Le Miroir aux Oiseaux et l'église Sainte-Marie-Madeleine de l'Île

Vue sur l’hôtel Colla de Pradine et l’église Sainte-Marie-Madeleine de l’Île, Collection Gaye, CG112 (1890-1914)

Restons au centre de l’Île : en nous retournant quasiment de 180 degrés, surplombant le «miroir aux oiseaux», nous apercevons Sainte-Marie-Madeleine, l’église paroissiale de l’Île, dont le clocher est surmonté d’un campanile en fer forgé, à la mode provençale.

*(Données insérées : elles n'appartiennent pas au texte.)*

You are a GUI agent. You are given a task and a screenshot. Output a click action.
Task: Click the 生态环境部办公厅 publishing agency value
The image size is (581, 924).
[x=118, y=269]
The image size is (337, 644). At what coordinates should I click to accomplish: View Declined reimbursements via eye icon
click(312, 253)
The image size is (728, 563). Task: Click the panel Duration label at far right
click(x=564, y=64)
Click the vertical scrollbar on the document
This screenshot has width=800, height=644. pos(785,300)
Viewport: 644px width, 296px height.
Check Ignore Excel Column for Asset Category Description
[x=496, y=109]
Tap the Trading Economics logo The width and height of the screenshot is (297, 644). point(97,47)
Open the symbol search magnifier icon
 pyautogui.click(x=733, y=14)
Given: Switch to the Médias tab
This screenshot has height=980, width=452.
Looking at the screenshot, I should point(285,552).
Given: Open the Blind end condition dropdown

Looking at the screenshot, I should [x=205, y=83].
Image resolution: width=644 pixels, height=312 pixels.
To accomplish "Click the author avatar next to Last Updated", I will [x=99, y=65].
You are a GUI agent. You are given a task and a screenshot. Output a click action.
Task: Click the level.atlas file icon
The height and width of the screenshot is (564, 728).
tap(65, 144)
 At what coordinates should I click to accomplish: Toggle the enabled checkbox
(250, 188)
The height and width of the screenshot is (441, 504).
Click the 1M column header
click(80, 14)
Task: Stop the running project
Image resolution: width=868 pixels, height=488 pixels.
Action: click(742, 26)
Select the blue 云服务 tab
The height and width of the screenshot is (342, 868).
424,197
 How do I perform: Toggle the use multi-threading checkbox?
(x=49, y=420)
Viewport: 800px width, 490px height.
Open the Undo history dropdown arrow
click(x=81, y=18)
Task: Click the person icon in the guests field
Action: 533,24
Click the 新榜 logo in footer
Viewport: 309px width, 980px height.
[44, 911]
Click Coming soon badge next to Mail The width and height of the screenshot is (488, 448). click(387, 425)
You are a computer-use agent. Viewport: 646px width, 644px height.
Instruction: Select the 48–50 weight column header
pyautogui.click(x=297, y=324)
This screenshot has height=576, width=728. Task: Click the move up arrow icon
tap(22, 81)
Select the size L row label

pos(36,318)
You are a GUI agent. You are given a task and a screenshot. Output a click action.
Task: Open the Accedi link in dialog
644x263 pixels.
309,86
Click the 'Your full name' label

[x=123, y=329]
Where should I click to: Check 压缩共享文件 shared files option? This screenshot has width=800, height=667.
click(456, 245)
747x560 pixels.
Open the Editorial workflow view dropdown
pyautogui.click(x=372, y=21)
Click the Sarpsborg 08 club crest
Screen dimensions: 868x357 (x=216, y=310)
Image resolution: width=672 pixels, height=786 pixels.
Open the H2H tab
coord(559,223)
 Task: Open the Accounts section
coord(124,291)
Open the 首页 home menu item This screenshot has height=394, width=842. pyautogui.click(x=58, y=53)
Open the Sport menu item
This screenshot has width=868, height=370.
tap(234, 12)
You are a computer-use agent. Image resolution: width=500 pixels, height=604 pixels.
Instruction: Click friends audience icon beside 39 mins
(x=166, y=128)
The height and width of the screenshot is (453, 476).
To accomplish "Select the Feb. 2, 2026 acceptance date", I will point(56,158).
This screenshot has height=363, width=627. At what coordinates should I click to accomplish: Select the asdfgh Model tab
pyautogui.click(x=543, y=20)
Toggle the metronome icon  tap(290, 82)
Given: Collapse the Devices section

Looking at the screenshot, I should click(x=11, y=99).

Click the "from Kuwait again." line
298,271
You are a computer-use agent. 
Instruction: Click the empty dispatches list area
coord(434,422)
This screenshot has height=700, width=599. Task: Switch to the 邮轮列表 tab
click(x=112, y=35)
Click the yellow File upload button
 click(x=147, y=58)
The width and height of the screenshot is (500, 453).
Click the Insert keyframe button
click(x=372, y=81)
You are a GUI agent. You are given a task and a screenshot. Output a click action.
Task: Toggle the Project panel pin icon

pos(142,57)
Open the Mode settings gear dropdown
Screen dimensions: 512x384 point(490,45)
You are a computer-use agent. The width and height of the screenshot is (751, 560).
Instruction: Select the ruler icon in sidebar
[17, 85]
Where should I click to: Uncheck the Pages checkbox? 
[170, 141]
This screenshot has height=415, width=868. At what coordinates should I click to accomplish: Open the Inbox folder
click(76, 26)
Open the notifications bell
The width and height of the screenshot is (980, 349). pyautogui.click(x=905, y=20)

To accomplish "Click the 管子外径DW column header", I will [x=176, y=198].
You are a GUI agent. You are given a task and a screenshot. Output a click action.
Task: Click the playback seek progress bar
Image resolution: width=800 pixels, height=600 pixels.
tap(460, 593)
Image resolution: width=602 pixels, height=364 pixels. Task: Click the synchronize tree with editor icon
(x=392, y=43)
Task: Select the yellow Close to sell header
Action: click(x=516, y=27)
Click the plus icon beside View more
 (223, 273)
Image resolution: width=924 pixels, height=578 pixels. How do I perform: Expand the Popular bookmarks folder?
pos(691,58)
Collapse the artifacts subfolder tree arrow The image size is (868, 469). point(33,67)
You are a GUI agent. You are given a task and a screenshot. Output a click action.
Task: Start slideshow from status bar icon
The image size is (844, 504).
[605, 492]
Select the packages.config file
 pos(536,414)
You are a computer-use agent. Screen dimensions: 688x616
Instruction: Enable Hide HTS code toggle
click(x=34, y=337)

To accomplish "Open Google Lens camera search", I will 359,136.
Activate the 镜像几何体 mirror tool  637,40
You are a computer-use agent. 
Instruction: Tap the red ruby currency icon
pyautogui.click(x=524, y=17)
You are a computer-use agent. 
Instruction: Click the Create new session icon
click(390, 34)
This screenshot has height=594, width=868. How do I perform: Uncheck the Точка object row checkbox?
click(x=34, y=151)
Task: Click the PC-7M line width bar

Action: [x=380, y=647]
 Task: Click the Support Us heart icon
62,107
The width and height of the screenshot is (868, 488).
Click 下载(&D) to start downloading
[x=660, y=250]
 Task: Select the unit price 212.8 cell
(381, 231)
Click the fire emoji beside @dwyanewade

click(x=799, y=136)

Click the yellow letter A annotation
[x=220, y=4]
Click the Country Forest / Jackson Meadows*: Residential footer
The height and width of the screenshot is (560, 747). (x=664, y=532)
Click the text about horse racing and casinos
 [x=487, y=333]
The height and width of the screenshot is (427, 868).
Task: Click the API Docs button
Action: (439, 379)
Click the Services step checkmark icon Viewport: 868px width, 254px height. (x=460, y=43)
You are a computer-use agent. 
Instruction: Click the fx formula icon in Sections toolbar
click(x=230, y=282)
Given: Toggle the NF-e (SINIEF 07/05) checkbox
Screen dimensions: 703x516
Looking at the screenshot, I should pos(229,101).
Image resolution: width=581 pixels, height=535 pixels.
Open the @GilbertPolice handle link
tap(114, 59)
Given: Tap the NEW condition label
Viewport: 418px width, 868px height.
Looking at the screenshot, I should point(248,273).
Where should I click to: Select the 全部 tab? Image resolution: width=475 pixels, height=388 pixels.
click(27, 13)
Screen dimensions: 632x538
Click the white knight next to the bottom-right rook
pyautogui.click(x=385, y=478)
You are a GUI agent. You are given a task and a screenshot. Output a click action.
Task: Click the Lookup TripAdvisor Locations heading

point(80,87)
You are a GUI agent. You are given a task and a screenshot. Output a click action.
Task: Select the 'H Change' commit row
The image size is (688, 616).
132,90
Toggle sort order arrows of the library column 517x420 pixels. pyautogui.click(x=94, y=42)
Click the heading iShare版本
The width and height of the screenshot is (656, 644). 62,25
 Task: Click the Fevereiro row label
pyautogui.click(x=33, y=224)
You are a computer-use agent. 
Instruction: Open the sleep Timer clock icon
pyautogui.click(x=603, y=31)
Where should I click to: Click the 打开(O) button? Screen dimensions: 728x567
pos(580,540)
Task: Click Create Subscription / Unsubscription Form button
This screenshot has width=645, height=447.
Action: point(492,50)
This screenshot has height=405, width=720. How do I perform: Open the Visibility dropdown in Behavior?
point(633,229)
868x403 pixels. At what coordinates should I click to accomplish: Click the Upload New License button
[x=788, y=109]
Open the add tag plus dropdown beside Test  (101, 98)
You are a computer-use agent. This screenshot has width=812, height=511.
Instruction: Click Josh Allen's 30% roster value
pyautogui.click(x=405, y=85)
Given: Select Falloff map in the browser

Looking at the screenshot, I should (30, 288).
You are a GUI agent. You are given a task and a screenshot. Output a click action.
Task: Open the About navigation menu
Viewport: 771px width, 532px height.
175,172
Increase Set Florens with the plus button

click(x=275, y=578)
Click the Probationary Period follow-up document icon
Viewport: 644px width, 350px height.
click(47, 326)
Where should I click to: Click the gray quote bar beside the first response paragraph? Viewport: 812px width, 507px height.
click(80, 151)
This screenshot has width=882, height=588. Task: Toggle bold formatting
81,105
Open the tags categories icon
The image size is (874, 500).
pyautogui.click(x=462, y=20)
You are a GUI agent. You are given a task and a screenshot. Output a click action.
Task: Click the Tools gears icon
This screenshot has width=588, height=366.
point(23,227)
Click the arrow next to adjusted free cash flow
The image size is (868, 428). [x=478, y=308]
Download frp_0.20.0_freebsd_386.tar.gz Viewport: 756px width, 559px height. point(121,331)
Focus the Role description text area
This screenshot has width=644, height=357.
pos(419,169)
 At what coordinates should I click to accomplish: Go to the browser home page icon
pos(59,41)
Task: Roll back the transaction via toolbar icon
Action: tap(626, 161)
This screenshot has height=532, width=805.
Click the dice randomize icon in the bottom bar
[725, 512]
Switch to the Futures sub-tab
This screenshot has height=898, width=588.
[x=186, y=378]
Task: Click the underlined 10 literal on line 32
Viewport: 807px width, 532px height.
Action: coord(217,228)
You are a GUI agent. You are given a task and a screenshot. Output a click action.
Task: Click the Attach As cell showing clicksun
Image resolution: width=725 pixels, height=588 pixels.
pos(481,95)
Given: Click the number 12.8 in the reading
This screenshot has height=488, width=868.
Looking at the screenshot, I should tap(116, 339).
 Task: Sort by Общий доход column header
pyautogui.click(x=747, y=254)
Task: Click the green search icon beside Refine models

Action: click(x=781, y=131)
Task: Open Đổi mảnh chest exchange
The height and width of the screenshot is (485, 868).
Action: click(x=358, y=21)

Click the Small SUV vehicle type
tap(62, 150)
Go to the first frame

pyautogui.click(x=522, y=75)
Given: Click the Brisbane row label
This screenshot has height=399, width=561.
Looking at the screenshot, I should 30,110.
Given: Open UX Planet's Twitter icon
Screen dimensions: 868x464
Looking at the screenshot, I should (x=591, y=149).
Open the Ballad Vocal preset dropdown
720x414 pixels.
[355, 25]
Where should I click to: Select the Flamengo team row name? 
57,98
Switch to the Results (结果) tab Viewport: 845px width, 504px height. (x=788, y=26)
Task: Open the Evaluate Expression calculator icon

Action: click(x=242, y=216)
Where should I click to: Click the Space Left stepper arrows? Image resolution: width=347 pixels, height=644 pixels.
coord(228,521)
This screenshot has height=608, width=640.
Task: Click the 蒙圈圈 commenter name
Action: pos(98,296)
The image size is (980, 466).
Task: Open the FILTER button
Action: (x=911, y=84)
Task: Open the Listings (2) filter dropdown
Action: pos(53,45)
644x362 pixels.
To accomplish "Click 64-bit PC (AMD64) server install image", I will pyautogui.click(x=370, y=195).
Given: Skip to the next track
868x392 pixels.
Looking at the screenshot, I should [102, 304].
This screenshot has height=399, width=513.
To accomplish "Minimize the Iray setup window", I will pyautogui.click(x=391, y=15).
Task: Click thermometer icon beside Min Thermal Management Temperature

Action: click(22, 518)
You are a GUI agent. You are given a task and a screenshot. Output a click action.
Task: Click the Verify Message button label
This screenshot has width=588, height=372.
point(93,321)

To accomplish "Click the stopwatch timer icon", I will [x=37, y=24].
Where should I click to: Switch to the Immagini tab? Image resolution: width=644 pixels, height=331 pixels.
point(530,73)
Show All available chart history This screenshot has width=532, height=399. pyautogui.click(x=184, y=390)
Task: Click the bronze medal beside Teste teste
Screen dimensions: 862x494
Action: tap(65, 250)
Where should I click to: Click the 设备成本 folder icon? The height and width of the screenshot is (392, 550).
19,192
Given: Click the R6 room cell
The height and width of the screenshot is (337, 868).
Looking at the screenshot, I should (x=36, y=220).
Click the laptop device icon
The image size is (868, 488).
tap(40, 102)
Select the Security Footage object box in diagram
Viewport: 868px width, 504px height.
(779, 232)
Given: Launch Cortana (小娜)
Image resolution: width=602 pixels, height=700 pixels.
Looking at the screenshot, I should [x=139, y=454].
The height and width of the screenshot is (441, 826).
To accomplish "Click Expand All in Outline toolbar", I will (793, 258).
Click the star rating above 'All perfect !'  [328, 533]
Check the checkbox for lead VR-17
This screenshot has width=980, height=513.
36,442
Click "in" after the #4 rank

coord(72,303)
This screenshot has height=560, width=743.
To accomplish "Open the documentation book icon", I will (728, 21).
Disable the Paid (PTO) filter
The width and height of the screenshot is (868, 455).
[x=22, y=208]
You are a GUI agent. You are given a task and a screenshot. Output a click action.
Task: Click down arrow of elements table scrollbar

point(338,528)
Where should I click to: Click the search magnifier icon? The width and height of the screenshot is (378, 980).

Sur la vue ci-dessus, le bâtiment de gauche est, au moment de la prise de vue, la mairie de la commune : c’est l’ancien hôtel particulier Colla de Pradine, achevé en 1678  ; il hébergea aussi le premier musée Ziem de 1910 à 1939.

Le tableau ci-dessous, une huile du peintre A.G. Levert, certainement de la première moitié du XXe siècle, s’inspire d’un tableau de Charles Henri Verbrugghes (1877-1974), peintre belge post-impressionniste, qui appréciait les séjours en Provence et sur la Côte d’Azur. Il a choisi ici le célèbre « miroir aux oiseaux », selon un angle de vue qui englobe l’église Sainte-Marie-Madeleine.

Vue 4 – A. G. Levert, le quai Brescon, « le miroir aux oiseaux », XXe siècle (Collection particulière)

Rapprochons-nous de la façade de l’église. De style baroque, elle fut construite entre 1681 et 1688. Elle abrite des peintures murales, des tableaux à l’huile sur toile, des peintures sur boiseries au plafond, ainsi qu’un bel orgue du XIXe siècle. Sa façade est richement sculptée (chapiteaux et colonnes de style corinthien, fronton brisé baroque).

Portail de l’église Sainte-Marie-Madeleine de l’Île, Collection Gaye CG113 (1890-1914)

 

 

Vue 5 – Mario Ameglio, Portail de l’église de la Madeleine, XXe siècle, huile sur toile, 73 x 54 cm, n° Inv. MZP 2020.6.1, Musée Ziem, Martigues

L'église Saint-Genes de Jonquières

L’église Saint-Genest de Jonquières et le pont du Roi, Collection Gaye, CG091 (1890-1914)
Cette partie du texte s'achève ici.